Republicans in Northern Virginia and elsewhere already are predicting GOP election sweeps this November warning that Carter and his congressional supporters won't survive the president's economic and foreign policy debacles.
"We've seen the ultraconservative, and we're going to see the ultraliberal -- the other end of the spectrum -- in the general election," said Parris, 50, who geared up his primary campaign in the last days amid reports that conservative Christian voters were stampeding to Thoburn. "I have always suggested that I was middle America, the middle of the spectrum," Parris argued.
Counter-attacking, Harris kicked off his own campaign last night with allegations that Parris had improperly handled his responsibilities as a congressman. He accused Parris of taking more than $3,000 from an office stationery account that should have been refunded to the U.S. Treasury, and he challenged his GOP foe to debate on this and other issues.
Parris called the charge unfounded, saying the funds he withdrew from his congressional office account was money he had paid in on other occassions.
Discussing his primary loss, Thoburn said "untruths in the media" had contributed to his defeat. He said labels like "right wing," "ultraconservative" and "fundamentalist" distorted his political views.
"What do you mean right wing?" he asked. "If they're going to call me right wing, why are'nt they going to call the opposition side left wing? Why don't they refer to Herb Harris or Stan Parris as left wing?"
This was Thoburn's fourth election defeat, including three unsuccessful congressional primary races in the 8th District and the recent loss of his General Assembly seat.
Yesterday's defeat, he sad, "will make me more determined than ever to organize for the principles we believe in, including the free enterprise system, a strong national defense and the family."

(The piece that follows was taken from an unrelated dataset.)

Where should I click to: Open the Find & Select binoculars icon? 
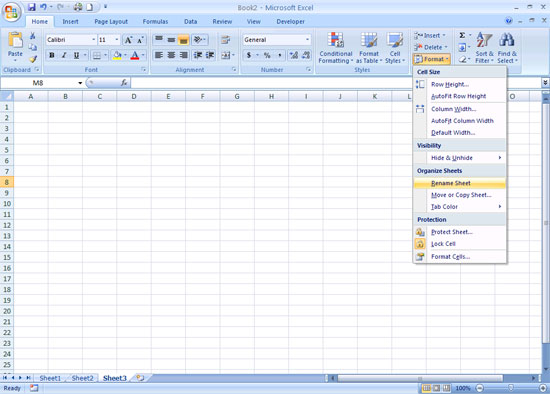(x=507, y=40)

State Del. James R. Dillard (R-Fairfax), a member of Parris's campaign committee, claimed his candidate's primary win was a victory for the mainstream of the GOP. "I think it's an indication that the majority of Republican voters prefer a moderate conservative position, as opposed to a far-right, extreme position," he said.
Perper congratulated Wolf and said his determined campaigning "had reaped the harvest of years of hard work."
It was Wolf's close race against Rep. Fisher two years ago that won him the respect of a broad spectrum of party activists and most GOP officials and put them squarely in the Wolf camp this time around.
Wolf, a 41-year-old Arlington attorney spent an estimated $80,000 to shore up his support when it appeared Perper's aggressive campaigning was having an impact.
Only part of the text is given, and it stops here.